# [ENUNCIADO]
Actualiza todas las filas, desde el comienzo hasta la que contiene "click(635, 351)", inclusive: sustituye "computer-use agent" por "GUI agent" y reescríbelas completas sin ningún otro cambio.

# [MATERIAL PROPORCIONADO]
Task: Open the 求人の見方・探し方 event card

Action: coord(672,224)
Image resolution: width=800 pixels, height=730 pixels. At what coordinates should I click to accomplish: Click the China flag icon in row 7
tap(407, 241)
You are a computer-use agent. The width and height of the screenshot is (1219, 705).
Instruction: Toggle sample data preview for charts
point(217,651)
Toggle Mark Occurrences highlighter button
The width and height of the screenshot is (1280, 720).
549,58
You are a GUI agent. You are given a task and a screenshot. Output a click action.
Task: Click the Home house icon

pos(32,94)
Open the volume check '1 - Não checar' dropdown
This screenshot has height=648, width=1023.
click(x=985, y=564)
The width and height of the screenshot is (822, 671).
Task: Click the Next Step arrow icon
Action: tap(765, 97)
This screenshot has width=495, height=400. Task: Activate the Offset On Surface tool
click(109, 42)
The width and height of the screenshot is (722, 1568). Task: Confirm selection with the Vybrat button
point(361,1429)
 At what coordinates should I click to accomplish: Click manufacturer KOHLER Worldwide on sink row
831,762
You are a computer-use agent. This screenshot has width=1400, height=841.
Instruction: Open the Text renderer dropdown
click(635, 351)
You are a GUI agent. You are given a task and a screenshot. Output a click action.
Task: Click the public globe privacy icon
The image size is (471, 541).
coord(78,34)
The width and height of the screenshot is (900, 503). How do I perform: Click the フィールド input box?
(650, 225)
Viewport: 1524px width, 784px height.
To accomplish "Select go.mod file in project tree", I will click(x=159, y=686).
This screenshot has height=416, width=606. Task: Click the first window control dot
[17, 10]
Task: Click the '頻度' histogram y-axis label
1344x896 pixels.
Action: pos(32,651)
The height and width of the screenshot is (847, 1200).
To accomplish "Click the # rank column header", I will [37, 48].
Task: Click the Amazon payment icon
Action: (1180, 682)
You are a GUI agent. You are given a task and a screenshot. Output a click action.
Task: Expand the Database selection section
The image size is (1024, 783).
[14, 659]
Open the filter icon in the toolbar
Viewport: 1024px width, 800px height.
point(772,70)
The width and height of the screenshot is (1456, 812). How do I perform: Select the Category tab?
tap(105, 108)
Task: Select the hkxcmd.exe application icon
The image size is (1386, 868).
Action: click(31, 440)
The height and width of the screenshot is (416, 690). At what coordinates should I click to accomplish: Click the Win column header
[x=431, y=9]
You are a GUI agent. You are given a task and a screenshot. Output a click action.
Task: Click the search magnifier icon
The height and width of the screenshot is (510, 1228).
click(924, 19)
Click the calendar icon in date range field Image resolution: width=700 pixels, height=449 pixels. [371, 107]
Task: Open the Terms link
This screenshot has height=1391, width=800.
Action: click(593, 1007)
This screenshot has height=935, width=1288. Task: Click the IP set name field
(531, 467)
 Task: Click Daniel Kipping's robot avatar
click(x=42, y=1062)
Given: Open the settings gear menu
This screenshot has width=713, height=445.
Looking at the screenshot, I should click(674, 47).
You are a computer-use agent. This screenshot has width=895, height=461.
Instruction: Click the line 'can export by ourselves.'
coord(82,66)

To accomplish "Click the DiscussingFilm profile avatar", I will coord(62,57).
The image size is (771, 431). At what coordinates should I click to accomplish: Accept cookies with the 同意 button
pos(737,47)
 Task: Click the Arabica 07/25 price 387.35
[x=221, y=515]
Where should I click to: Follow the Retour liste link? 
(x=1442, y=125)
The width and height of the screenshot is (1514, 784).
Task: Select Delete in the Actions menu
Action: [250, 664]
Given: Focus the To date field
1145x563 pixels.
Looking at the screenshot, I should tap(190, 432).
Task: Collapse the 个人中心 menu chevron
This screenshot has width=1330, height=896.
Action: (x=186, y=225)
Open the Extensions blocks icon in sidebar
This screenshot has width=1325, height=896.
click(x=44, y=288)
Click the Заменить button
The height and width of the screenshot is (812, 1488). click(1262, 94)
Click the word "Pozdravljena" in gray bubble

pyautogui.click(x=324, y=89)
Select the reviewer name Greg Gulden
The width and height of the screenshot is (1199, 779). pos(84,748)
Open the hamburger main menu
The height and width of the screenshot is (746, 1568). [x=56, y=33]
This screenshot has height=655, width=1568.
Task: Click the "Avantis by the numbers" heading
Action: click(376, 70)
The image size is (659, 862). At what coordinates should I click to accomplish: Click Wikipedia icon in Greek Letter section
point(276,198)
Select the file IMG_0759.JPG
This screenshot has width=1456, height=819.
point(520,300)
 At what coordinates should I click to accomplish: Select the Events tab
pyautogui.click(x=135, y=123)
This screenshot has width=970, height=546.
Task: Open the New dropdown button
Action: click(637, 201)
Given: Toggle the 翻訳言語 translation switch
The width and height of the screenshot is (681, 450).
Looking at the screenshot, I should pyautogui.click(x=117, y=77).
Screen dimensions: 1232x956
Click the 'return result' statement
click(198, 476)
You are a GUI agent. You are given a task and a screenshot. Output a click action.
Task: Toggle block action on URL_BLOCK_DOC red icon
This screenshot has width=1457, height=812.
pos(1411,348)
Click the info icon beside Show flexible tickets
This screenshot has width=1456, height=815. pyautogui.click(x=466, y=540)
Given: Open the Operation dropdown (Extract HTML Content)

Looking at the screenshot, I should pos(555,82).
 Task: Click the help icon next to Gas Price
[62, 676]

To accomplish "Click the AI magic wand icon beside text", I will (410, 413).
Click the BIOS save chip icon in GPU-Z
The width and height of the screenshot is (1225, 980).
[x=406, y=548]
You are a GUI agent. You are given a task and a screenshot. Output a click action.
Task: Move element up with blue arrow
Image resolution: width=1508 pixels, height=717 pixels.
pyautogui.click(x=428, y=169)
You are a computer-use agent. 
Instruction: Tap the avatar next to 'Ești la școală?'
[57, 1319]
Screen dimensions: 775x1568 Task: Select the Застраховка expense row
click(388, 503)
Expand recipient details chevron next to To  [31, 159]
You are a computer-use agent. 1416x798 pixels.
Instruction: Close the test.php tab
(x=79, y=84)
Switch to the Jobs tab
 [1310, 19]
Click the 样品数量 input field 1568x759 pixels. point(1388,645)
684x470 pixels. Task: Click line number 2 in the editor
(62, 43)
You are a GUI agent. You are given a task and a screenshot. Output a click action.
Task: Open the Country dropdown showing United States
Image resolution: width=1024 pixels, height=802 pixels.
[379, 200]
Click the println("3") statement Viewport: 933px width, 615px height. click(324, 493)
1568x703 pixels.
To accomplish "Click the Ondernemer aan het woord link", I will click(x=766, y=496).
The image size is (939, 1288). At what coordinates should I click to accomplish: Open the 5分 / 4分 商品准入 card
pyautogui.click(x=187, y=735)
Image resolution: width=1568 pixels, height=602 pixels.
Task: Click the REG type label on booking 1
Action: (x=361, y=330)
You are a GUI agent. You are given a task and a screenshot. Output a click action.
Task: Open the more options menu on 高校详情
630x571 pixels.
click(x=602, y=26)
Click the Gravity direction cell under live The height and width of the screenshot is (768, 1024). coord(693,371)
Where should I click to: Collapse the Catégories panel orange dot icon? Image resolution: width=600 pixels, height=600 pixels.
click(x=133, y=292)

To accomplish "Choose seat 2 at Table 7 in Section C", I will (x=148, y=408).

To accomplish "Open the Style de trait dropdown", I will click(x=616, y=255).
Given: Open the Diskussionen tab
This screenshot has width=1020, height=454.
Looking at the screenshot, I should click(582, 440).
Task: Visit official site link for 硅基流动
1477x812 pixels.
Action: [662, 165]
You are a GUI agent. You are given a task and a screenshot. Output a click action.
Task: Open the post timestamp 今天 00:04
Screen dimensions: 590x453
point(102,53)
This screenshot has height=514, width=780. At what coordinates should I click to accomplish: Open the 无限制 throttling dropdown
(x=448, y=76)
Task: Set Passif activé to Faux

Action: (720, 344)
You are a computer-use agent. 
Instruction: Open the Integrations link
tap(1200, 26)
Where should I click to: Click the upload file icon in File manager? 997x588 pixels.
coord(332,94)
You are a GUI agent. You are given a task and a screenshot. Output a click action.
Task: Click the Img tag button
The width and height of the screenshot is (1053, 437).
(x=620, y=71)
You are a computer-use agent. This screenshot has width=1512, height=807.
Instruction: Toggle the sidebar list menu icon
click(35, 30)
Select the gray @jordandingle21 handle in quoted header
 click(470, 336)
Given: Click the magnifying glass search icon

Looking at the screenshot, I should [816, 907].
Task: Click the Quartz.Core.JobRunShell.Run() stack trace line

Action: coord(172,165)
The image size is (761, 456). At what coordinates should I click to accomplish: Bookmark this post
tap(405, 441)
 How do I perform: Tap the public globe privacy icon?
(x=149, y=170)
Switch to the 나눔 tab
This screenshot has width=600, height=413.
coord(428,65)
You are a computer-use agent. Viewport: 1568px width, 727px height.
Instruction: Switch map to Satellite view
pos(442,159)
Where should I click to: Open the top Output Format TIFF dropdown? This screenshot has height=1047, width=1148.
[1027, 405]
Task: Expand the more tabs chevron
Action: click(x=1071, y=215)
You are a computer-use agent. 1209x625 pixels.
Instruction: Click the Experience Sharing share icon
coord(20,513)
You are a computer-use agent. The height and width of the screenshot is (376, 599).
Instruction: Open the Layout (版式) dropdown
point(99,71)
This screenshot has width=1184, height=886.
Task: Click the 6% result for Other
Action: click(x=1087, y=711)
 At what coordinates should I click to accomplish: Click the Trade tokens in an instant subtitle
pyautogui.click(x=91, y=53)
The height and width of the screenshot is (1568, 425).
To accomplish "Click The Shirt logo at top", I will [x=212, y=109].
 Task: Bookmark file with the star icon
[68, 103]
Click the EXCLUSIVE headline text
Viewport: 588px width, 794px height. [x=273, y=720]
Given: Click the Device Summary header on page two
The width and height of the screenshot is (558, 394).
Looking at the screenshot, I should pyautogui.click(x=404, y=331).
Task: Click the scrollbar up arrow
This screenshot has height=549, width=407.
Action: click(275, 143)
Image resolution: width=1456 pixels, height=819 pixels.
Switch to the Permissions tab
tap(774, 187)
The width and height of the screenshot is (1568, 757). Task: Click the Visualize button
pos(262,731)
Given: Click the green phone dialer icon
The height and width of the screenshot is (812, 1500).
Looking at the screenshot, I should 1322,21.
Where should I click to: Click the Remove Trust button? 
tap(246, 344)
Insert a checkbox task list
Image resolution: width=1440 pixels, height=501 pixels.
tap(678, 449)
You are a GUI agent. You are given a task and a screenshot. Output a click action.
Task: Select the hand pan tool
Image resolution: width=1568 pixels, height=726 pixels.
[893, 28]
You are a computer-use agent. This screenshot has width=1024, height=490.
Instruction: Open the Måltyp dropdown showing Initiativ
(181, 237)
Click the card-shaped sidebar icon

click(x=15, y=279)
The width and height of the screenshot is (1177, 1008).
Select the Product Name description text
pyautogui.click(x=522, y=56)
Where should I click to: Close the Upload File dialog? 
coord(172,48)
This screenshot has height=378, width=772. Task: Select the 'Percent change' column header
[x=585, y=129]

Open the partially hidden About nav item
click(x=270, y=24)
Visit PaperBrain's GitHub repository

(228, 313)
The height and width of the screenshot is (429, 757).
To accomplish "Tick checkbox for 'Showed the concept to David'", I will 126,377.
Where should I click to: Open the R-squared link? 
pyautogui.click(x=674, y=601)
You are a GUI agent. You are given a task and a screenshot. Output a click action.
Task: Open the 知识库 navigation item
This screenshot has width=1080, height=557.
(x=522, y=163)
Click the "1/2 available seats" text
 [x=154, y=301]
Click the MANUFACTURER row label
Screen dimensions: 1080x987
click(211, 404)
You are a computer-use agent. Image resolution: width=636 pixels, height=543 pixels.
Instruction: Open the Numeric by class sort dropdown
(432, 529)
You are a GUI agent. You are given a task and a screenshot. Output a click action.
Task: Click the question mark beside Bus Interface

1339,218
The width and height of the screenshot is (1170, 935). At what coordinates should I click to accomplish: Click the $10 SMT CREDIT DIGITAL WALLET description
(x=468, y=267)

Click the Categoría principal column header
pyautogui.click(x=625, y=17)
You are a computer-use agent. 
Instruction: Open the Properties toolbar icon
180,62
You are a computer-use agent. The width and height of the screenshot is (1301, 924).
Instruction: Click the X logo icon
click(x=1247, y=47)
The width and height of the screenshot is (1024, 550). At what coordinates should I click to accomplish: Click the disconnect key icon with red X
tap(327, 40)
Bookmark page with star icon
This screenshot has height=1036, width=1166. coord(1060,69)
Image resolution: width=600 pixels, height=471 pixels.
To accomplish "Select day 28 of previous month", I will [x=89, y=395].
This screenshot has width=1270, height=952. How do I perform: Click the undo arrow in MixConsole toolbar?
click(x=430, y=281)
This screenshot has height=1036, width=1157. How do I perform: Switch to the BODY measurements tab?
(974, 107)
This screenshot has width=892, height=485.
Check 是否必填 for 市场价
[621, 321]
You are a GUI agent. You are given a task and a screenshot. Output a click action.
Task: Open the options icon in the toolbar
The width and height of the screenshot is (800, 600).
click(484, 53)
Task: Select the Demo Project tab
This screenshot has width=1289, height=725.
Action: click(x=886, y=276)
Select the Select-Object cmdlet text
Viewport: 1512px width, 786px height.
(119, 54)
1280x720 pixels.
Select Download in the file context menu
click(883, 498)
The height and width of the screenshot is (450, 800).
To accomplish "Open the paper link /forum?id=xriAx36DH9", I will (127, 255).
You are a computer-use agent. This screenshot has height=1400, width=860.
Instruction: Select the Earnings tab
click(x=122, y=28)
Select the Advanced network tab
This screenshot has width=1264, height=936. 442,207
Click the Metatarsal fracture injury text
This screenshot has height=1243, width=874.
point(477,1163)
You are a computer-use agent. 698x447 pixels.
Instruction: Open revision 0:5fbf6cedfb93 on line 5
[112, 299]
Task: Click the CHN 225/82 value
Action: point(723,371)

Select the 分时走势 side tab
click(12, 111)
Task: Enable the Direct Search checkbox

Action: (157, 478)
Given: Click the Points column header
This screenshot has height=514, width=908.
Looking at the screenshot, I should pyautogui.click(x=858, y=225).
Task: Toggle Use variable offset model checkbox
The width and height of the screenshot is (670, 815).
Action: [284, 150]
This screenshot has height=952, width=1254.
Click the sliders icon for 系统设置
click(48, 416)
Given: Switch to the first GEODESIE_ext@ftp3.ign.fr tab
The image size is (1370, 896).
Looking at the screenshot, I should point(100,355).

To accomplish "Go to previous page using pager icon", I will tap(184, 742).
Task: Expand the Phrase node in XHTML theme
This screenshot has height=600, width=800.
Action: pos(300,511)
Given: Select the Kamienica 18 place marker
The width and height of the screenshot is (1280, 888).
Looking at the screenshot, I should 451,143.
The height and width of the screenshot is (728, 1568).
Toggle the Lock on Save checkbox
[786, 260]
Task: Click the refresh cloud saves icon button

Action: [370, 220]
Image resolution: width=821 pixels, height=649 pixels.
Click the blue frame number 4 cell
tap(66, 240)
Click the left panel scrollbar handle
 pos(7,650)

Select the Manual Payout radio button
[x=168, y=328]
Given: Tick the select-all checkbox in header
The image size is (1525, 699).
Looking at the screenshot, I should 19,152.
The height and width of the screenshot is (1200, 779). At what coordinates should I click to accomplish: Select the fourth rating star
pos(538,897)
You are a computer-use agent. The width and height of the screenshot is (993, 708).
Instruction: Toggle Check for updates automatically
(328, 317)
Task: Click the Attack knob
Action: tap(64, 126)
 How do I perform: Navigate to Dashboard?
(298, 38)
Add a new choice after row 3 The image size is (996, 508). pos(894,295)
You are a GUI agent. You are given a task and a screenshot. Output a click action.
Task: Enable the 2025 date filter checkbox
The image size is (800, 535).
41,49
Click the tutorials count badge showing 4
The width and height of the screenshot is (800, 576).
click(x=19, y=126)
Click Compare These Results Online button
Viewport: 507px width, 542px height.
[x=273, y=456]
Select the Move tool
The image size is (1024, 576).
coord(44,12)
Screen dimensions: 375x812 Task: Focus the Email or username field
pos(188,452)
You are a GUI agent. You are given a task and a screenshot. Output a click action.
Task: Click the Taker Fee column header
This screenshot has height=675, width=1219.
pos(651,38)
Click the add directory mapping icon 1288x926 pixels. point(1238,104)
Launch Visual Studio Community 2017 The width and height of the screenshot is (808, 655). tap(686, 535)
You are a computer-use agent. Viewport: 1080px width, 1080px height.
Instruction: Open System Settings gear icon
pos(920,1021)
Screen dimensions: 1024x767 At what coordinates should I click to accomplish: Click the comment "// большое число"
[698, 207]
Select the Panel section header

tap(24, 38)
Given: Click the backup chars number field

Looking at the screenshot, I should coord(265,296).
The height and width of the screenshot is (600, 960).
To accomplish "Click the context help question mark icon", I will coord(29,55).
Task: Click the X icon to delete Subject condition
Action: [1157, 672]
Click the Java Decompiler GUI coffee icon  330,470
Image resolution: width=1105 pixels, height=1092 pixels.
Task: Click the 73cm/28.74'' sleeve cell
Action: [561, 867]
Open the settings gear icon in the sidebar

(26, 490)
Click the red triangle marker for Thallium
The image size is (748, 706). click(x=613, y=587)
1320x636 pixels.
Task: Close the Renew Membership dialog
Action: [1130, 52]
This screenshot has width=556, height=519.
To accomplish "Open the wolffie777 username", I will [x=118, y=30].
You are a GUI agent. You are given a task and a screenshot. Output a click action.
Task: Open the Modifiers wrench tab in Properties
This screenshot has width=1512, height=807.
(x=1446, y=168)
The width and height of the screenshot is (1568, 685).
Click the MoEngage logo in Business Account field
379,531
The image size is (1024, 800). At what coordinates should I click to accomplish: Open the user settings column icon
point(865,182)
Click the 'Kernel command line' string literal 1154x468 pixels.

# [EJERCICIO RESUELTO]
Task: Open the 求人の見方・探し方 event card

Action: coord(672,224)
Image resolution: width=800 pixels, height=730 pixels. At what coordinates should I click to accomplish: Click the China flag icon in row 7
tap(407, 241)
You are a GUI agent. The width and height of the screenshot is (1219, 705).
Instruction: Toggle sample data preview for charts
point(217,651)
Toggle Mark Occurrences highlighter button
The width and height of the screenshot is (1280, 720).
549,58
You are a GUI agent. You are given a task and a screenshot. Output a click action.
Task: Click the Home house icon

pos(32,94)
Open the volume check '1 - Não checar' dropdown
This screenshot has height=648, width=1023.
click(x=985, y=564)
The width and height of the screenshot is (822, 671).
Task: Click the Next Step arrow icon
Action: tap(765, 97)
This screenshot has width=495, height=400. Task: Activate the Offset On Surface tool
click(109, 42)
The width and height of the screenshot is (722, 1568). Task: Confirm selection with the Vybrat button
point(361,1429)
 At what coordinates should I click to accomplish: Click manufacturer KOHLER Worldwide on sink row
831,762
You are a GUI agent. This screenshot has width=1400, height=841.
Instruction: Open the Text renderer dropdown
click(635, 351)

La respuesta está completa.